§ **AIM OF THE EXERCISE**: Reproduce the entries between the lines holding "The image size" and "click(680, 103)", inclusive, requests included, with 76 added to every coordinate in the answers. Omit the pictures.

§ **PROVIDED INFORMATION**:
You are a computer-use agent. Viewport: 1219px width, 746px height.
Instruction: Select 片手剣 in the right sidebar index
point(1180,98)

--

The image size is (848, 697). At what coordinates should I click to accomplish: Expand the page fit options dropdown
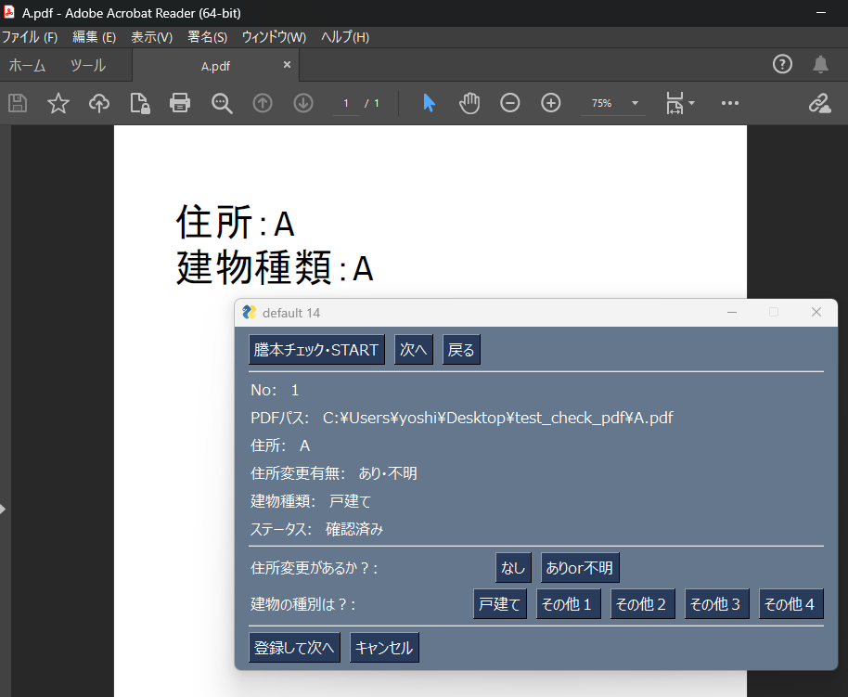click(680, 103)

* * *

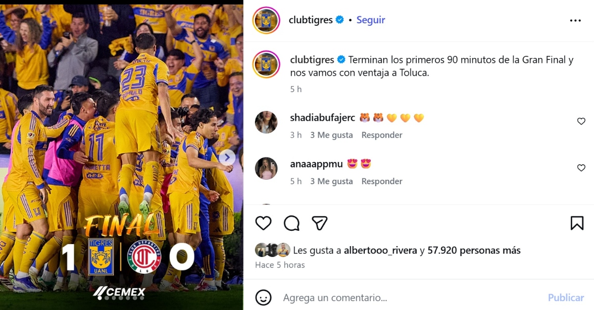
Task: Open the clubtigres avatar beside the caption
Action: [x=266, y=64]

§ **ANSWER IN FULL**:
The image size is (848, 697). At what coordinates should I click to accomplish: Expand the page fit options dropdown
click(756, 179)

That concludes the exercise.